Once you can deny the parasites, the people who want to take something from you without giving anything in return, you start to become dominant.
It’s passive dominance, but it’s a start.
Now there is another way to achieve dominance passively where people may actually want to help you with your goal. It requires a kind of submission we tend to overlook, and begins to appear nothing like the kind of dominance we tend to think about.
What comes out of the duality of dominance and submission?
In the midst of the black-and-white sort of false dichotomy of dominance and submission, we overlook the real force at play between the two:
Cooperation is the magical end result where dominance and submission meet. When we drop the dualistic illusion that is dominance and submission, we see what is cooperation and compliance — the very essence of what civilized human interaction is based upon.
The idea that two or more people teaming up to chip in a bit of effort or direct others’ efforts toward a singular goal so that everyone can reap the rewards is the endgoal of cooperation.
Cooperation is also evident in inner dominance, where your egotistical and lower minds operate united toward the same goal as your higher aspirations.
In nature, dominance and submission are mere communication patterns. “Alpha wolves” don’t exist in wolf packs, and it’s a romanticized trope.
The idea of an alpha male leading wolf packs through superior strength or force is ingrained in our culture. Popular werewolf fiction usually involves the trope. The idea dates from the 1970s, a time when we knew a lot less about wolves than we do now. Research since has found that wolves don’t fight for control of a pack—males simply breed, and then look after their family. Wolf experts today simply refer to the “male parent” or “breeding male” when describing that position in a pack.
So it turns out the leaders of the pack are simply the patriarchal figures. It’s still something we can learn from.
(And I am aware that David Fatrelle has used the “alpha wolf” figure-of-speech as if to say HA YOU ARE NOT A LITERAL ALPHA MALE while enabling himself to be a deficient human being; but we aren’t using this information for the same reason as him.)
What I want to point out is that all the signals we see as “dominance” and “submission” are like a mere dance between two individuals to decide on favorable interaction that may lead to either cooperation or short-sighted selfish behavior.
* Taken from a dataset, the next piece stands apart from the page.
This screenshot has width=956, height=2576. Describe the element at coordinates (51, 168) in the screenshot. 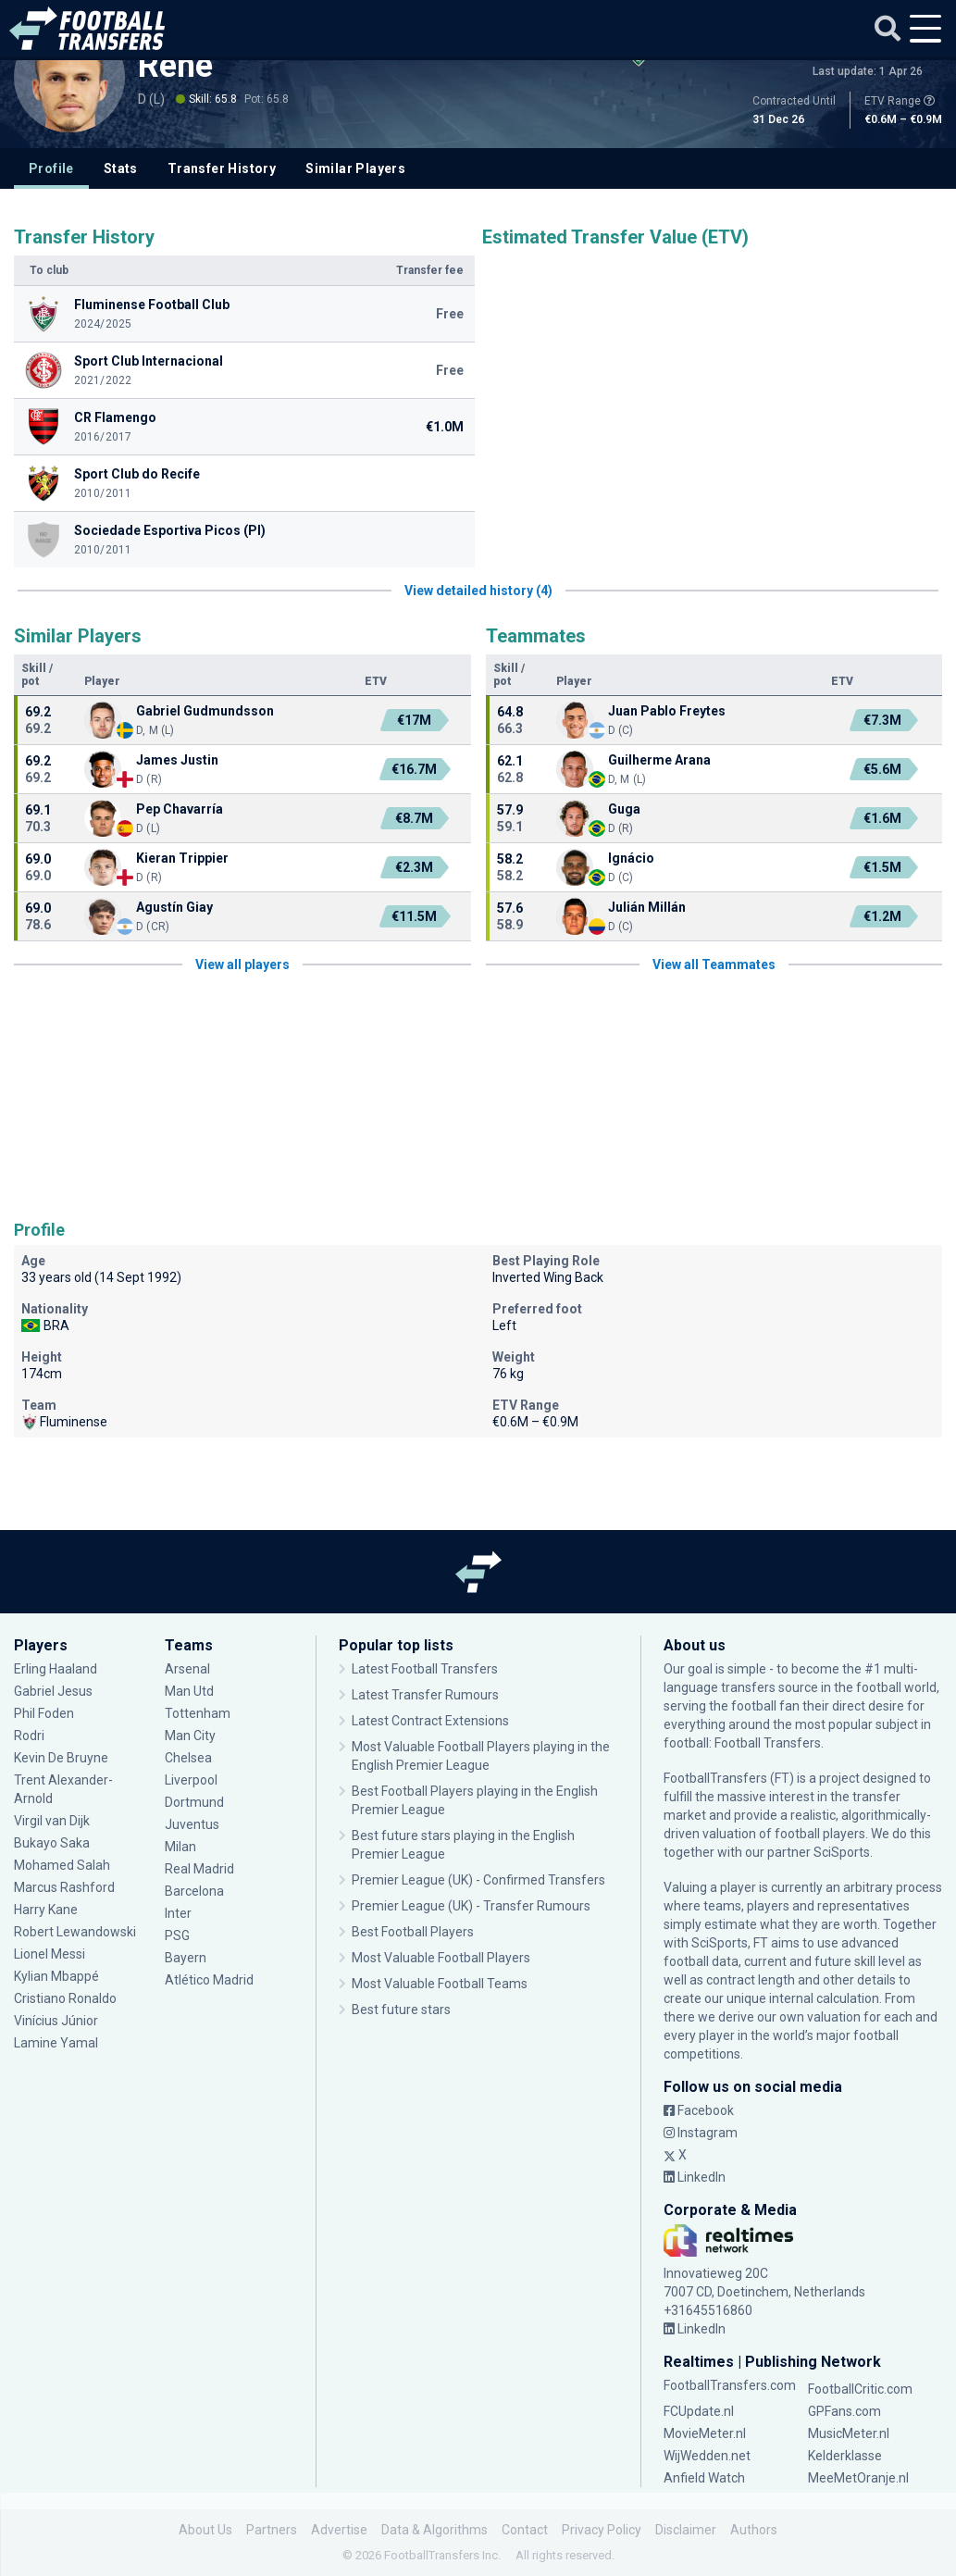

The Lion’s Share – Value and Cooperation
If we look at lions as another example, there are only one or two males around. The females do all of the hunting and the males defend the pride and its cubs. Oh, I almost forgot to mention this other interesting fact that lions do a lot of scavenging to acquire their food:
Lions prefer to scavenge when the opportunity presents itself, and scavenged food provides more than 50% of their diets. They scavenge animals either dead from natural causes (disease) or killed by other predators, and keep a constant lookout for circling vultures, being keenly aware that they indicate an animal dead or in distress.
The big badass lions take “the lion’s share” of their food from competing scavengers and predators. They also get to eat first even though the females hunt for the food. Why is that?
They provide value to their pride. The big male lion is suited to defending his pride from not only other male competitors, but also from competing predators. We see him as “dominant” but he’s simply playing his part. As are all the other lions.
All of the individual interactions that we read into as “dominance” and “submission” is merely cooperation in terms of the bigger picture. A small contribution from each for a bigger payoff toward all.
This is the same in human interaction, where things can either be purely for short-sighted selfish gains, or where they can be oriented toward cooperation and enabling everyone to win in the long run.